Michael Tsen's Saga




Monday, March 01, 2010

In Search of ONE Theory for "Lost" ...

Close friends would know how obsessed I have been with Lost - a TV Show. Now that Season 6 is the last season on air, I find it as the last chance to come up with a theory before the show ends.

Although the most probable outcome is that there will NOT be a clear answer given and the best time to formulate a theory is after the show ended, ie. after collecting all the facts; but what could be more exciting than coming up with a theory to predict the future (show's ending) ?

But apparently there are already many theories around. Each theory would have gathered their own supporters and fans. When 2 different theories collide, the war is not any less than those political parties asking for votes. When such arguments arise in person, it is not uncommon that it ends with blood or lost of friendships. Non Lost fans may laugh at this silliness but all these are the reasons why Lost is not just one of those series.

How you would come up with a theory has also become important. Everyone watch the same show but everyone form their own opinions. Some classified theory as complicated formulas while others think a simple idea will do. The following would be how I think I should come up with a theory.

Observation -> Idea -> Hypothesis -> Theory

First, the show itself is used as a base. Meaning whatever shown in the show are considered as presented facts. The funny thing is that not all scenes are just pure facts. From time to time, producers of the show may purposely play tricks with the viewers and those scenes may become more than just facts, or more like a deceive. However, in this aspect, if you can't prove certain scene is a deceive, we will have to accept them as facts.
one of the weirdest pose I have ever seen

While all of us may have watched the same show but each of us may observe different things, usually that is affected by our own preference and past experience. Some may fancy more into Sci-Fi while others may remember the romance parts. Hence it is important to understand that what we observe may not be necessary facts. For example, "Ben said the Island moves in Time" could be a fact if Ben actually said that in the show while concluding the Island indeed move in Time is NOT a fact until we can prove that Ben really knows that and Ben is not lying.

With the clear understanding of 'margin of errors' stated above, you can start come up with explanation to your observations. Each of this form an idea. Sometimes it may take more than one idea to explain one phenomena while the other times one idea may be able to explain for multiple observation.

When you have a collection of ideas that do not conflict with each other, you have form a hypothesis. Usually some generalization on the group of ideas is needed to form a hypothesis. By this time, not only can you explain quite a lot of observations but the frequency of coming up with new idea should slowly decrease. A new idea will also become harder to be incorporated because it can't be conflicting with the existing hypothesis. When one hypothesis does collapse, you will need to form new hypothesis and re-exam all the observations again.

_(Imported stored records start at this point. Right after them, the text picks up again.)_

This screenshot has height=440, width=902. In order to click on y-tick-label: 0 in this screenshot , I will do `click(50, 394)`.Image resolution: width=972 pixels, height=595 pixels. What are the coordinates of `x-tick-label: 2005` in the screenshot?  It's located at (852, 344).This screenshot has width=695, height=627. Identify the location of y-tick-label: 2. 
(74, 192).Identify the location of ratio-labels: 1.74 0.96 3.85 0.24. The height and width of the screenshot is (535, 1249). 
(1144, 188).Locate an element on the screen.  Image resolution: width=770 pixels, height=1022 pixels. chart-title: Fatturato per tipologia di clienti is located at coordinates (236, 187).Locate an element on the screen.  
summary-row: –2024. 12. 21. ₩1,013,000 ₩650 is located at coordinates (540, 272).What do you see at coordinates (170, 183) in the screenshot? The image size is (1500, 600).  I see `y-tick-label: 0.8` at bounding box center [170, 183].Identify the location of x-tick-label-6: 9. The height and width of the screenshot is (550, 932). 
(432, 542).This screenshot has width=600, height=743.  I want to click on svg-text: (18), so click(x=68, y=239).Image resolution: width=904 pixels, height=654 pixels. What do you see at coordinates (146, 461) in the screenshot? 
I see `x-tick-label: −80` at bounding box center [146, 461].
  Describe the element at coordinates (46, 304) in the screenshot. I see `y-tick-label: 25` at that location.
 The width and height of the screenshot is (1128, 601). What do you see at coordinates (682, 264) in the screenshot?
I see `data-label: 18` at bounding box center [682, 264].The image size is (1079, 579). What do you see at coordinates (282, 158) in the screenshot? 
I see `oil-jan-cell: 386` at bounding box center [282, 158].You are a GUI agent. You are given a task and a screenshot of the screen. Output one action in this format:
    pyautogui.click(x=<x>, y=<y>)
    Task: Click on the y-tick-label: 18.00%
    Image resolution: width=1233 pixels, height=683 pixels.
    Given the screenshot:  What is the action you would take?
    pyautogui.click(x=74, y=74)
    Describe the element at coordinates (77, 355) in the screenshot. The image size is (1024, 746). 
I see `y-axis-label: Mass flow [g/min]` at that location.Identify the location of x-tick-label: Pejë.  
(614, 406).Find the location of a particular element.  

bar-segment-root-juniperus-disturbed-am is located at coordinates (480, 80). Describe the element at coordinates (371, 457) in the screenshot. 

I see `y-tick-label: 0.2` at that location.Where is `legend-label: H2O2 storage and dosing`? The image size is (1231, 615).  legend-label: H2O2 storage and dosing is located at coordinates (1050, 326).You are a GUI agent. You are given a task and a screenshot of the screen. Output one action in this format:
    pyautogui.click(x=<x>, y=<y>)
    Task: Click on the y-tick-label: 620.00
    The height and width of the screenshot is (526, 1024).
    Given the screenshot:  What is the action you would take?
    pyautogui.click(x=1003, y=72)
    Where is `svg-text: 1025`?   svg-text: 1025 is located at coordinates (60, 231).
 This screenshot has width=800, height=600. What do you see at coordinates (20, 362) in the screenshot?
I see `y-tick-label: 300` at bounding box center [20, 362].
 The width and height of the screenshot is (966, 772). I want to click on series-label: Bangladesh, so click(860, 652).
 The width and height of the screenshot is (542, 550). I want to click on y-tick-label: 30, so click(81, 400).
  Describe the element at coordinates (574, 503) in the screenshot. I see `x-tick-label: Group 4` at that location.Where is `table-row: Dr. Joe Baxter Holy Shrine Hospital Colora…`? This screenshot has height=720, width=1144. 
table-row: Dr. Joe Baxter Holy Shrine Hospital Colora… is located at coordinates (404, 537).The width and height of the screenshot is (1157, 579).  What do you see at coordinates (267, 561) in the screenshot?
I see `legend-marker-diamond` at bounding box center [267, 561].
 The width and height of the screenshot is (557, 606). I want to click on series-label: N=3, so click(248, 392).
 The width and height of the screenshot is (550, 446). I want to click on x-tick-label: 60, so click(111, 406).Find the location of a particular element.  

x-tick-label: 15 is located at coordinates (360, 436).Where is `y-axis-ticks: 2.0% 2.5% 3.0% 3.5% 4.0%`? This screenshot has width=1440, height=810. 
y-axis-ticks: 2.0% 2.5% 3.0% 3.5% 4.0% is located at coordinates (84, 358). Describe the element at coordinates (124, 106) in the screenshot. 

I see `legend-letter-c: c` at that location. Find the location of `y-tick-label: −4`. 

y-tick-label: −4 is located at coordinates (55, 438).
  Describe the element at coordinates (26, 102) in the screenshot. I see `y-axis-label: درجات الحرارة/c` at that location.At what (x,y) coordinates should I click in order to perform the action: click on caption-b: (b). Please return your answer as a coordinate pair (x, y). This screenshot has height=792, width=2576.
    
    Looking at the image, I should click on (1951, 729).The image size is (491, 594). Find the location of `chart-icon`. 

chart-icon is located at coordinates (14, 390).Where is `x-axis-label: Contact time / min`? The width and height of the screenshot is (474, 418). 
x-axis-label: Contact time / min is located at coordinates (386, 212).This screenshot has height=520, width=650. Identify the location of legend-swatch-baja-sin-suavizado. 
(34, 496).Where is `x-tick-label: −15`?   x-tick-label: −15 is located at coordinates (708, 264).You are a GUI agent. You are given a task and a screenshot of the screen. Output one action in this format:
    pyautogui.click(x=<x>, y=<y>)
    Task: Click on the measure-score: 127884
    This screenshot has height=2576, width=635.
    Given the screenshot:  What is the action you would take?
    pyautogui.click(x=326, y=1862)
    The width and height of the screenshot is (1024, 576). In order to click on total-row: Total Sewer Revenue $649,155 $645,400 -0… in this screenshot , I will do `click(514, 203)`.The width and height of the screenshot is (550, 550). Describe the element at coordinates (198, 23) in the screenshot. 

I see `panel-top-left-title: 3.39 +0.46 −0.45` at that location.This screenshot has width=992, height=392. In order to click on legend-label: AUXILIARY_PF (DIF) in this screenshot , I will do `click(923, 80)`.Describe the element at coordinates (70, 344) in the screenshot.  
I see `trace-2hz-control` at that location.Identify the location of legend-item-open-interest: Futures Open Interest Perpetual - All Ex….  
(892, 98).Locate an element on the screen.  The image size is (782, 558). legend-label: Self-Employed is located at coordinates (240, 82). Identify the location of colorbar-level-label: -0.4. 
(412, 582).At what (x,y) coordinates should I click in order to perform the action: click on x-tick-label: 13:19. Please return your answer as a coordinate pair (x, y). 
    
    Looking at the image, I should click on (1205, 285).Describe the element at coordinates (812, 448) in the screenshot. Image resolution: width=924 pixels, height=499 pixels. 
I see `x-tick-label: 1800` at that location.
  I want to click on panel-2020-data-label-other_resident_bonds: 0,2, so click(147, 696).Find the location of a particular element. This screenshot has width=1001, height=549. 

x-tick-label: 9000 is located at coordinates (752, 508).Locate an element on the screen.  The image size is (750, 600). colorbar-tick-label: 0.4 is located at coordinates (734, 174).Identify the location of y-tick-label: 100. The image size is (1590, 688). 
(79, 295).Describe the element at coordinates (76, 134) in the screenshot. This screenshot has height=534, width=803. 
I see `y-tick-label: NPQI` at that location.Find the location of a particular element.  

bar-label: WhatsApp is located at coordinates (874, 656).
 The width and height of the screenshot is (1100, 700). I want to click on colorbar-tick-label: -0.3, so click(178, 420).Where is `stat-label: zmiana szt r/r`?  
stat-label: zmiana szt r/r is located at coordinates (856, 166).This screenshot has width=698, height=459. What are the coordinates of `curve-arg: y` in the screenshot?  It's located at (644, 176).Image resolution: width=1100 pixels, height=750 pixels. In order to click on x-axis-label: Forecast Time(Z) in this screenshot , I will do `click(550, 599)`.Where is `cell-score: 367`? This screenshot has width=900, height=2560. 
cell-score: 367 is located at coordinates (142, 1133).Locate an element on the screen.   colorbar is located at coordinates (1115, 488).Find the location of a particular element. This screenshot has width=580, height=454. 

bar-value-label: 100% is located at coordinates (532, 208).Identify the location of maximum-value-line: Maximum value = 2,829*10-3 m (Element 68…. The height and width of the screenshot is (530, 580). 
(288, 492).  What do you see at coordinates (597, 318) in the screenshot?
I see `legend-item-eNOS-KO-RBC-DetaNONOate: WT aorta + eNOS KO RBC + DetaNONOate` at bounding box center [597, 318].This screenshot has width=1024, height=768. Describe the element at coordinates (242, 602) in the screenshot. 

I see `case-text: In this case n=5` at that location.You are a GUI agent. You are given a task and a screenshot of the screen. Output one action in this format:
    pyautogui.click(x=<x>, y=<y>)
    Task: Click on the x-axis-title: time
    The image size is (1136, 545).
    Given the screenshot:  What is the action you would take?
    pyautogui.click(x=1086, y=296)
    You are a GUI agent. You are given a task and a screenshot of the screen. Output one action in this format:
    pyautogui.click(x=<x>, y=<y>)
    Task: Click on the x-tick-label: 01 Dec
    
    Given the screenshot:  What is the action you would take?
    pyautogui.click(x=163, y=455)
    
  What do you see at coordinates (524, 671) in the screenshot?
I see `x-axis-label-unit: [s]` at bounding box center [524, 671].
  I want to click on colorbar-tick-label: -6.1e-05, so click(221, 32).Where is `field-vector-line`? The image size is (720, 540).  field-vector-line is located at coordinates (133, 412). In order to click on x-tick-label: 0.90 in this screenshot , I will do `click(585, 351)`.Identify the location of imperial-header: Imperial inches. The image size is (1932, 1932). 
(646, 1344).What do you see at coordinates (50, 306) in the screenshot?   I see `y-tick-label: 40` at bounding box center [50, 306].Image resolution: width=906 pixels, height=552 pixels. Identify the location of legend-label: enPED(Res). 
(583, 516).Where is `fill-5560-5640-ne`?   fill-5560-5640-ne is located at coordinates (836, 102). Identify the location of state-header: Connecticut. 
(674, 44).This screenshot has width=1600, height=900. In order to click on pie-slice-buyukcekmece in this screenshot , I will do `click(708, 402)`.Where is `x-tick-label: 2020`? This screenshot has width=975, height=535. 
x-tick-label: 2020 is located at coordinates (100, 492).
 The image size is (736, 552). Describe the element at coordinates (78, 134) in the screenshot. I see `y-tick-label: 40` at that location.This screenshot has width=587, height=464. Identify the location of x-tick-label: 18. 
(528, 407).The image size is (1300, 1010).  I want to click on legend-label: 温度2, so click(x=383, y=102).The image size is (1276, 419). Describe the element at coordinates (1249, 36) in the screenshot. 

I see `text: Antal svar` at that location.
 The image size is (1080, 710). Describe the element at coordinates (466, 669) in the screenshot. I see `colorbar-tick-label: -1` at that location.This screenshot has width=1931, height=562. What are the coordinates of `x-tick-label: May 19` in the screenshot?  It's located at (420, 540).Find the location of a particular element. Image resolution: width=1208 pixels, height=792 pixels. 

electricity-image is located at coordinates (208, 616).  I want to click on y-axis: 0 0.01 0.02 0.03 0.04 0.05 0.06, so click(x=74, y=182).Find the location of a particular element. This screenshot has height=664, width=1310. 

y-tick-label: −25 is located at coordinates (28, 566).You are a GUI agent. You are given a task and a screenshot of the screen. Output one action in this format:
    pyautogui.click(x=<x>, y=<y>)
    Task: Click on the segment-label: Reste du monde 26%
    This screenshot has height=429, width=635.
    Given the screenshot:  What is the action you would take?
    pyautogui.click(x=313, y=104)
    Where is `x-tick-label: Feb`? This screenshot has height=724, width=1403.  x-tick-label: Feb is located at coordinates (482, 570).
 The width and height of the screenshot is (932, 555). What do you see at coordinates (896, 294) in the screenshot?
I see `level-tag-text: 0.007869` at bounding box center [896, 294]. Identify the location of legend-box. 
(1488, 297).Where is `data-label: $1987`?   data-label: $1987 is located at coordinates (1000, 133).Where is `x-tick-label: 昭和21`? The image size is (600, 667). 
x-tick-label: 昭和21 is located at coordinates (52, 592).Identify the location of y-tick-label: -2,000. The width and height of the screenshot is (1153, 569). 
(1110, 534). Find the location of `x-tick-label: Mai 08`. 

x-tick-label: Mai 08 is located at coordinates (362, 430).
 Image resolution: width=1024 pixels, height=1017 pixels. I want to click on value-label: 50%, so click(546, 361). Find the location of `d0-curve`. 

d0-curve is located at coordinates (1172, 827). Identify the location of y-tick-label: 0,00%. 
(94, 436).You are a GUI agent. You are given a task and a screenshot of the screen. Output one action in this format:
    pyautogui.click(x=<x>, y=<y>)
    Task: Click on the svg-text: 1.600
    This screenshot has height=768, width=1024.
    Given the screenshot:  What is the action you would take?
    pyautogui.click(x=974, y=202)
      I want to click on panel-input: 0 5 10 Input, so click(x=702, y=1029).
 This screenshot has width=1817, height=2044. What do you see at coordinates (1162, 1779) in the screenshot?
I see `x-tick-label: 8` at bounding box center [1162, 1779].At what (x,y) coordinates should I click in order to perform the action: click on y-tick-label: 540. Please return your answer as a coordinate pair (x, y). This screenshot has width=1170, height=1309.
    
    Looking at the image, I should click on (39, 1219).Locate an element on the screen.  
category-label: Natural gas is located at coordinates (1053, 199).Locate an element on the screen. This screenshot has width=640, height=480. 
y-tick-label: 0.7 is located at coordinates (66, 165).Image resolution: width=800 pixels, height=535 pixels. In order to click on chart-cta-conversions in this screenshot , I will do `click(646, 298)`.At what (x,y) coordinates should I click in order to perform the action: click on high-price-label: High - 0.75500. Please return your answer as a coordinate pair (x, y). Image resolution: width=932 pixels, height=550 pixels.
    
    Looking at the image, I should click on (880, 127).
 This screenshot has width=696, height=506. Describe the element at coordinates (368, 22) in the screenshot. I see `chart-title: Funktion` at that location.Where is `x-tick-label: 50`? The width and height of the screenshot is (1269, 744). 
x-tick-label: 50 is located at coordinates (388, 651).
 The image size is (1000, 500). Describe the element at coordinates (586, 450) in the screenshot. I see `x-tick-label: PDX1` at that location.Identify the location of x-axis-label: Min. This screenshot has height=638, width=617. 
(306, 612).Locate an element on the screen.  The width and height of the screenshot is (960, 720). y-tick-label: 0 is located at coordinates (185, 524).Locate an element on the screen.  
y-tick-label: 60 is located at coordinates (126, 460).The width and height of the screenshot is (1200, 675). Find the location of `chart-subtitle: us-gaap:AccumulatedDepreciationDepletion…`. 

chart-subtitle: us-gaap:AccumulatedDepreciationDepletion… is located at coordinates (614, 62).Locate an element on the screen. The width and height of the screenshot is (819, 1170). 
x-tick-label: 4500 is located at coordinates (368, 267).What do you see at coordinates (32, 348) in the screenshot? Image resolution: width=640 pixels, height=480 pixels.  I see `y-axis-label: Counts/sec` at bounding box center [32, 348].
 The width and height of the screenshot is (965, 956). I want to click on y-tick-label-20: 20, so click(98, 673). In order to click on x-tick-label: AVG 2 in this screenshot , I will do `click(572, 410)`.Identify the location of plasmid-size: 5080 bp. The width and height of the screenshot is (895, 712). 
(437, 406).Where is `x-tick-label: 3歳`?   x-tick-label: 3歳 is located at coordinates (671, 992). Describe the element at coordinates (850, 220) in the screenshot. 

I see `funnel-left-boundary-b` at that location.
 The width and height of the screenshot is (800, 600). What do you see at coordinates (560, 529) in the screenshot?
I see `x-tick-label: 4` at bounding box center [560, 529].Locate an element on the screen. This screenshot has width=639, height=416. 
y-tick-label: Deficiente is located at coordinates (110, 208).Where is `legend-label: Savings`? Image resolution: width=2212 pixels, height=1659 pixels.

Finally when you think your hypothesis is strong enough, you would use it to explain ALL the other observations, including other people's observations. When your hypothesis can explain ALL observations, then it will become a theory if it can also predict what the outcome will be before a new observation is identified.

Evangeline Lilly stars as Kate in Lost


ChampDog said...

I watch lost and always end up lost but I still like to watch lost. Maybe I like to be lost?

I think my hypothesis is they want all of us to be lost...

Michael Tsen said...

or a conspiracy that is :)

Actually it is an interesting phenomena that Lost fans are very much like the characters played in the show; lost, unsure sometimes and yet determine to do something at other time, most of all ... Lost fans are always break into 2 extreme opposite groups when discussing/debating on a particular point ... just like the show's dualism concept that keeps on emphasizing upon.